At first glance, it might appear that real estate brokers and auction companies are foes rather than friends, competitors rather than allies. But if you dig a little deeper, you’ll see that brokers benefit significantly from selling properties via auction.

“With only a few exceptions, I would choose an auction over a traditional sale process,” says Fariba Kavian, a senior vice president with NAI Capital Inc. in Los Angeles. “Until you have sold a property by auction, you just don’t know how great the process is. Brokers have a fear of being rendered irrelevant. But that’s not the case at all.”

Kavian has sold several properties through auctions, and she says there are many benefits to selling through this channel. However, she fully admits she was skeptical and suspicious at first.

“As a broker, my priority is to obtain the highest possible price for my clients’ property, and I had a misperception that selling via auction would be like a fire sale,” she said, adding that the first property she sold using an auction actually ended up selling for 32% more than she originally expected.

Kavian isn’t the only broker with initial misperceptions of auctions. Other brokers are concerned that auctions will cut into their overall commissions. Or they’re worried that the auction company will steal their clients.

“Those are valid concerns,” says Eric Paulsen, executive vice president and general manager of the commercial real estate division of Auction.com, the leading online real estate marketplace. “But we see brokers as a necessary and valued part of the auction process, and we are vocal with sellers about their need to continue to use brokers and to maintain brokerage commissions.”

Supporting the broker

One of the things Kavian likes best about selling property on Auction.com is the marketing support the company provides to brokers.

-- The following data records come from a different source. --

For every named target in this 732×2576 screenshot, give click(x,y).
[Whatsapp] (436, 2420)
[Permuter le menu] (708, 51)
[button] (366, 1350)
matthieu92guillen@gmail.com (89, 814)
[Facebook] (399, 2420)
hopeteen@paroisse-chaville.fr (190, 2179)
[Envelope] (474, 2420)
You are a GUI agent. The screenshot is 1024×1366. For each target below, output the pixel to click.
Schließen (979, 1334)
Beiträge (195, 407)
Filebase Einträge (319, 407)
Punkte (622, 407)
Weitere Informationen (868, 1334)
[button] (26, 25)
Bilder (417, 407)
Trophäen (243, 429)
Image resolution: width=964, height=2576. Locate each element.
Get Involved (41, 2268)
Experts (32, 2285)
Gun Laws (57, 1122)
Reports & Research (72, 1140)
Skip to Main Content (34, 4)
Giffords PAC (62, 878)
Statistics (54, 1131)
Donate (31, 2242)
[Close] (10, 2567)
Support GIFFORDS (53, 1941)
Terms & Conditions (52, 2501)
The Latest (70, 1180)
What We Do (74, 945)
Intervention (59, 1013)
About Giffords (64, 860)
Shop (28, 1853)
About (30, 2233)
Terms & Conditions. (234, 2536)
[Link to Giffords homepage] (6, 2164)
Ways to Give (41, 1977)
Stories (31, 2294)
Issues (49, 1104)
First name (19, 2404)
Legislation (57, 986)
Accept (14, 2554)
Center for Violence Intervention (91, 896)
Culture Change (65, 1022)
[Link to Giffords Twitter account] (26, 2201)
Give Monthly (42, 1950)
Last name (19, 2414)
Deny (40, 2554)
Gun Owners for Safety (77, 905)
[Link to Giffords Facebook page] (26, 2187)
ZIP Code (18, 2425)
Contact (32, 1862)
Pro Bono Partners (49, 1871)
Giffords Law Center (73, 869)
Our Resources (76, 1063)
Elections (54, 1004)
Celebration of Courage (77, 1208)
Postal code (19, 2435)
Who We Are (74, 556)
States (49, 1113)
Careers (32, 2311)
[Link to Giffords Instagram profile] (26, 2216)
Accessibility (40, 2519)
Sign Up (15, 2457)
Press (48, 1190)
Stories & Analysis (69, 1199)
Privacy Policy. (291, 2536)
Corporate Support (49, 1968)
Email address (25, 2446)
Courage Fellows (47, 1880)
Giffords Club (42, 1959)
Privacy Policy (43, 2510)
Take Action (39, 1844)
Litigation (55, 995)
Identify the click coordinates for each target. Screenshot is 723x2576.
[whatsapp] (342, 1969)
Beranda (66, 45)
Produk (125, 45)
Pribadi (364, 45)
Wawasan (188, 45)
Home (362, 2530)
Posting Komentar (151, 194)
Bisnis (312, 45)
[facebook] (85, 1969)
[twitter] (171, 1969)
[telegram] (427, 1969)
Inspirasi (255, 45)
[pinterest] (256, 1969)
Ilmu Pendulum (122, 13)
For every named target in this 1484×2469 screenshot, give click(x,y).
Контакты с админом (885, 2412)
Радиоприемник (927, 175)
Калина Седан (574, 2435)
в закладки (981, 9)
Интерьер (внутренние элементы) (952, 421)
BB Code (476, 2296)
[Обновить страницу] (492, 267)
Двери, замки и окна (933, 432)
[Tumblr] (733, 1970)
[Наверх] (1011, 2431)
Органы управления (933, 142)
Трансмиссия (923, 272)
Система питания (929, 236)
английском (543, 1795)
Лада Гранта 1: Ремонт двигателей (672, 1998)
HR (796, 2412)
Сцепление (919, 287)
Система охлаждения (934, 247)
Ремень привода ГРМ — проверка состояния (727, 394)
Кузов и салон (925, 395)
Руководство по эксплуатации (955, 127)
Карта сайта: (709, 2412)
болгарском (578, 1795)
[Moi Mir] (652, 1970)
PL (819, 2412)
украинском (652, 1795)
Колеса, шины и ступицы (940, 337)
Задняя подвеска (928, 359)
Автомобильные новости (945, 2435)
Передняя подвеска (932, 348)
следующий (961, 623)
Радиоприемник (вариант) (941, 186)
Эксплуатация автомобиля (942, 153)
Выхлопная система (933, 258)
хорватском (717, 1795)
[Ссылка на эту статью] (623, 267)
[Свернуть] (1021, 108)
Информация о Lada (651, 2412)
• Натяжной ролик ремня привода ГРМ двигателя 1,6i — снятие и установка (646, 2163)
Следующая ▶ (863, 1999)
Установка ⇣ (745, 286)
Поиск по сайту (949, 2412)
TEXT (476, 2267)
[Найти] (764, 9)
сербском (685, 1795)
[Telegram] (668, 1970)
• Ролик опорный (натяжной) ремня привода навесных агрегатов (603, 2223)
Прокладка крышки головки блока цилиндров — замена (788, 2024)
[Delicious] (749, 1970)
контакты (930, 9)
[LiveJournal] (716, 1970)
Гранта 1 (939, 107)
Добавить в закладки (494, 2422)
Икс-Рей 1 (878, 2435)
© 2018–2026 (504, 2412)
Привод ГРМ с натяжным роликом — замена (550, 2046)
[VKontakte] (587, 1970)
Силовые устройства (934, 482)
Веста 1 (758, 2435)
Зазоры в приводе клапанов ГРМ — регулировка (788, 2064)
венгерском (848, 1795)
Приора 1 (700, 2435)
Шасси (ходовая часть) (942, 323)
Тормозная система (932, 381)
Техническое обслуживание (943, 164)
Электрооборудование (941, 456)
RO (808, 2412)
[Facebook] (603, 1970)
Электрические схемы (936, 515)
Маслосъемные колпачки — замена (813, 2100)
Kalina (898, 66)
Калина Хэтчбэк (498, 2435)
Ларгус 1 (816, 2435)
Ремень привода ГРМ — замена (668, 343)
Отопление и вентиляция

Auction.com has its own database of potential buyers, and together, you’re multiplying the exposure for the property,” Kavian says. “Through their marketing process, Auction.com also reaches buyers globally that I may not otherwise have known about or found.”

Paulsen says Auction.com spends hundreds of thousands of dollars to market each auction. “We really have a turbo-charged marketing platform,” he says, “and those potential buyers are funneled directly to the broker. The broker’s name is on all of our marketing materials in the lead position, providing the broker additional branding opportunities.  Our marketing process also benefits smaller brokerage firms who may not have the visibility or market presence of more well-known brokerages, nor the massive marketing budget that we bring to the table.”

The benefits of selling via auction are particularly obvious during the bidder qualification period. “You have to wear a lot of different hats in a traditional sales model, and some of those hats are back-office oriented, and take time away from more revenue-generating opportunities” Kavian says.

Auction.com qualifies bidders, both in terms of their level of interest and their financial capabilities. This reduces the risk for brokers of a deal not closing and allows them to spend more time selling the real estate or in generating new business. In a traditional sales process, brokers end up vetting potential buyers themselves, putting their reputations on the line every time they make a recommendation.

“We have a team that follows up with potential bidders who express interest in a property,” Paulsen says. “We see an average of 3,500 web hits per asset, and we can pre-screen potential bidders on the brokers’ behalf. If they don’t have time or the ability to contact every single person, we do it for them. That way, the broker can spend his or her time—as the local market expert—talking about the property to legitimate bidders and answering questions.”

Certainty of close

In a traditional marketing process, it’s not unusual for deals to fall out of contract multiple times before the property sells. “When I was a broker, we used to joke that every deal had to die three times before it closed,” Paulsen says.

The majority of that risk is mitigated with an auction. There’s no guessing whether or not a buyer is committed to closing the deal. Their bidding is proof enough, because before bidders are even allowed to click the mouse, they must place a deposit that becomes non-refundable if they win, and must demonstrate that they have the funds to buy the asset.

According to Paulsen, once there is a winning bidder on an asset, Auction.com closes 90 percent of the time, and once the bidder has signed the PSA and put up their earnest money deposit, that success rate climbs to 98 percent.

Auction.com also shepherds the winning bidder through the purchase and sale agreement, something the broker would have to do in a traditional sales process. “Once the auction is complete, Auction.com takes over and handles the escrow,” Kavian explains. “You don’t have to hound the buyer for anything. It’s fabulous.”

At the end of the day, brokers have a happy seller and a happy buyer. And they also have an opportunity to solicit new business.

“Most of the bidders that show up to auction do not have a brokerage relationship,” Paulsen noted. “The auction exposes the buyer to the broker and gives the broker a chance to sign up a new client. A lot of brokers see auctions as supercharged networking.”

For all of these reasons, auctions are fast becoming a viable channel for selling non-distressed commercial real estate: more than $3.8 billion in commercial property was sold on Auction.com in 2013, with over one-third of the assets brought to auction considered non-distressed.